Figure 3 Root mean square error (RMSE) in parameter recovery with three attributes.Note: sp-CDM: saturated polytomous cognitive diagnosis models; fA-M: fully additive model for polytomous attributes; pG-DINA: generalized deterministic input, noisy “and” gate model for polytomous attributes with the specific attribute level mastery (SALM) assumption. J: test length; N: sample size.

Table 5 Correctly classified attributes (PCA) and vectors (PCV) (in %) with three attributes and high quality items

Note: Gen: Generating model; EC: Evaluation criteria; 1: sp-CDM; 2: fA-M; 3: pG-DINA; PCAk: PCA of attribute k.

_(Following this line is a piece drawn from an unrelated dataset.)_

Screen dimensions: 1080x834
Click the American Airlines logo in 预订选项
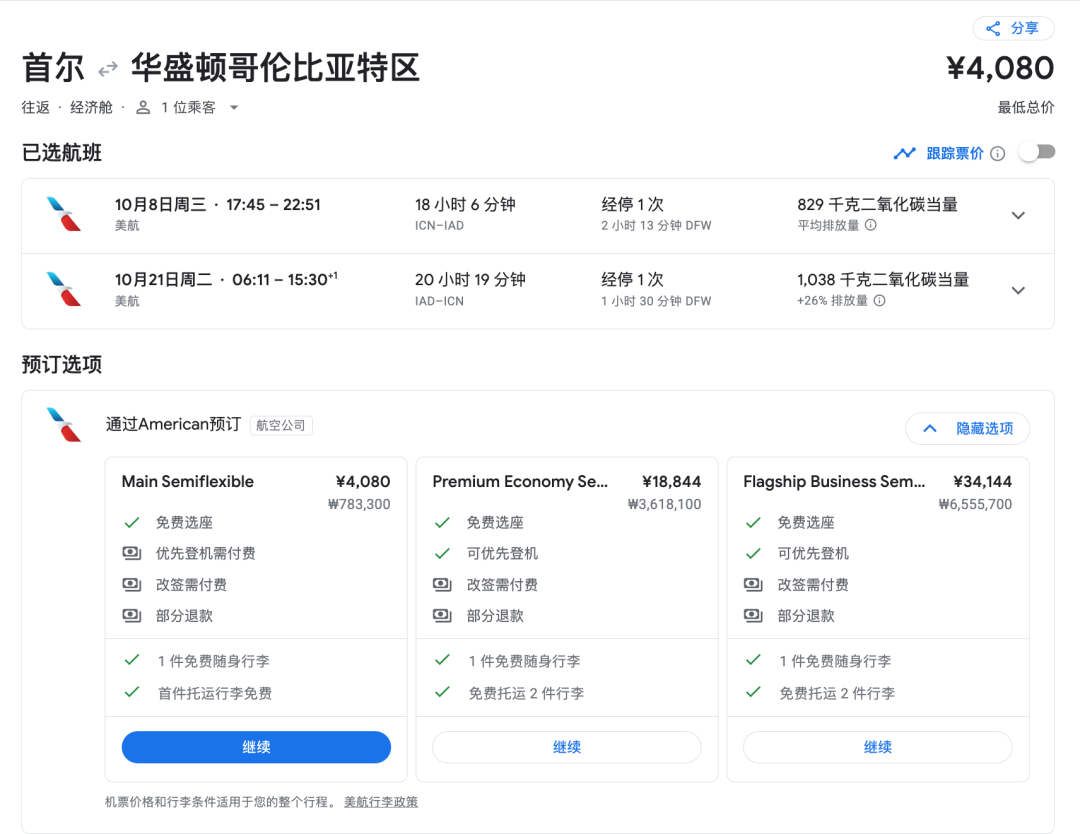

Table 6 Correctly classified attributes (PCA) and vectors (PCV) (in %) with three attributes and moderate quality items

Note: Gen: Generating model; EC: Evaluation criteria; 1: sp-CDM; 2: fA-M; 3: pG-DINA; PCAk: PCA of attribute k.

Table 7 Correctly classified attributes (PCA) and vectors (PCV) (in %) with three attributes and low quality items

Note: Gen: Generating model; EC: Evaluation criteria; 1: sp-CDM; 2: fA-M; 3: pG-DINA; PCAk: PCA of attribute k.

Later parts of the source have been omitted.